What Is Sourdough Discard?

Sourdough discard is the portion of sourdough starter that you remove during the feeding process. To feed your starter, you discard half of it and then add 1/2 cup flour and 1/2 cup water for every 1/2 cup of remaining starter.

As our guide to making a sourdough starter explains, removing half of the starter keeps the flour and water to a minimum while keeping the yeast from competing for food. It also prevents you from ending up with a massive amount of starter!

A bowl of sourdough starter with liquid on top.Taste of Home

What to Do with Sourdough Discard

Just because you remove excess starter during feedings doesn’t mean you actually have to physically discard it. You can keep your sourdough discard in a covered jar in the refrigerator and incorporate it into other baked goods—try sourdough pizza crust, waffles, cinnamon rolls and the sourdough discard recipes listed below.

The discard will add a tangy, acidic flavor to your recipes. For a stronger flavor, mix in the liquid that forms on top of your starter. If you want a milder sourdough taste, pour off that liquid before using your starter or discard.
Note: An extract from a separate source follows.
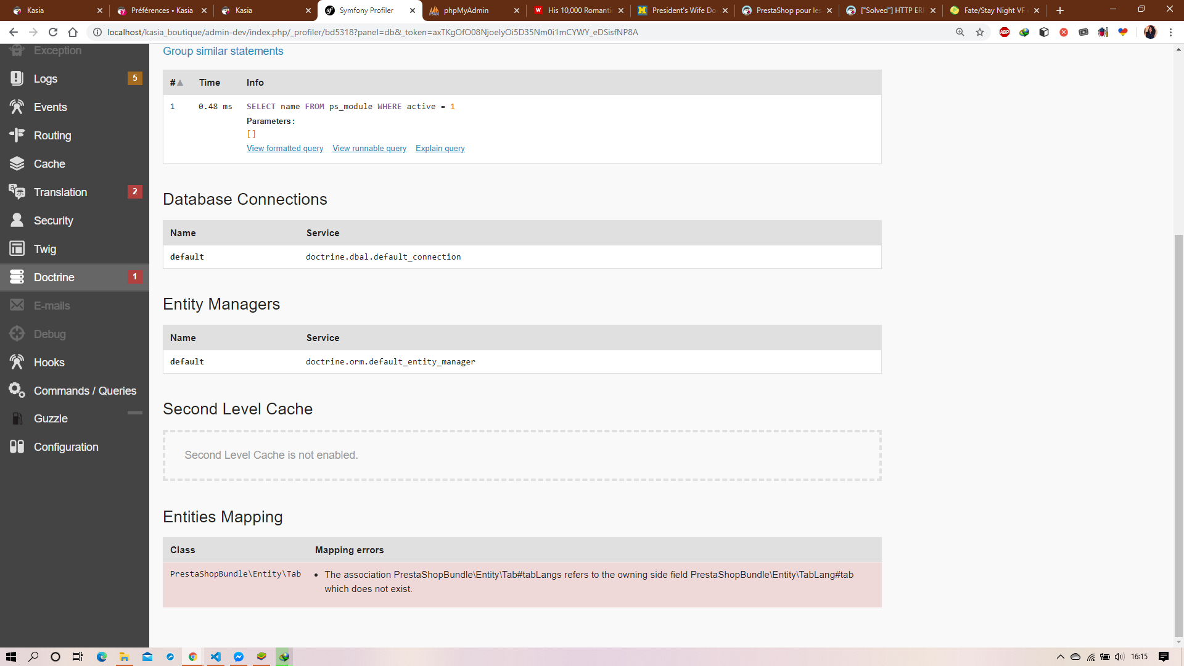The height and width of the screenshot is (666, 1184).
Task: Click the Events icon in the sidebar
Action: point(17,107)
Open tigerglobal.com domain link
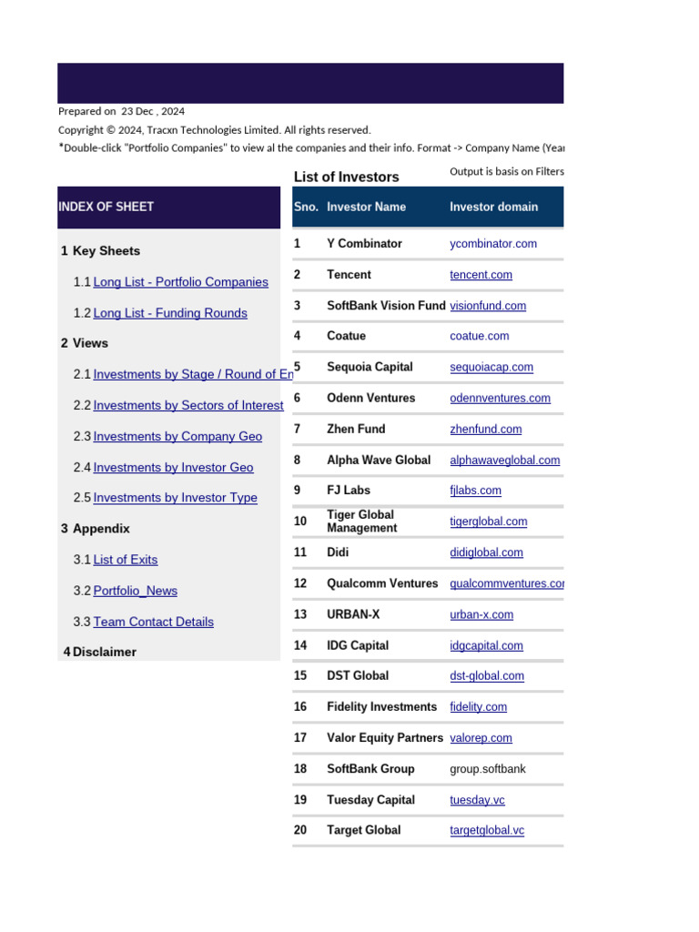The height and width of the screenshot is (932, 699). [x=489, y=522]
In its discard state, sourdough may not be lively enough to leaven bread. However, you can always feed it before use if you need some extra rise. To gauge whether your sourdough starter is ready for baking, remove it from the refrigerator 4 or 5 hours before use and measure its expansion. If it doubles in size, it’s ready to use with no additional yeast needed.

How Long Sourdough Discard Lasts

Sourdough starter can last for decades if you feed it regularly. But sourdough discard, which you typically don’t feed, has a shorter shelf life—even if you store it in the refrigerator. The discard’s flavor will get a little funkier over time, so we recommend tossing it in the compost or trash after about a month. Never flush it down the drain because it can clog your pipes.
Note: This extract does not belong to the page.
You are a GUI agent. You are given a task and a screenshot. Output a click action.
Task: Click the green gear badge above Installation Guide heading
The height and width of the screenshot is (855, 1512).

10 Sourdough Discard Recipes

While there are many ways to use your extra starter, the following sourdough discard recipes are approved by our Test Kitchen.
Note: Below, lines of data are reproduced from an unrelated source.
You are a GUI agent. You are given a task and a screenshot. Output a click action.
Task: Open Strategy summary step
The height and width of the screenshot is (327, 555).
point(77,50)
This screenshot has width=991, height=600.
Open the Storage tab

You can also experiment with incorporating sourdough starter or discard into other recipes. You’ll need to reduce the amount of flour and liquid in the recipe accordingly, but the proportions will vary depending on the dish.

Sourdough Cookies

A plate of homemade sourdough oatmeal chocolate chip cookies.Taste of Home

This Sourdough Oatmeal Chocolate Chip Cookies recipe uses 2 cups of sourdough starter as the leavening agent—no additional yeast required! Just add sugar, butter, flour and baking soda—as well as vanilla, oats and chocolate chips—to get a delicious batch of homemade cookies.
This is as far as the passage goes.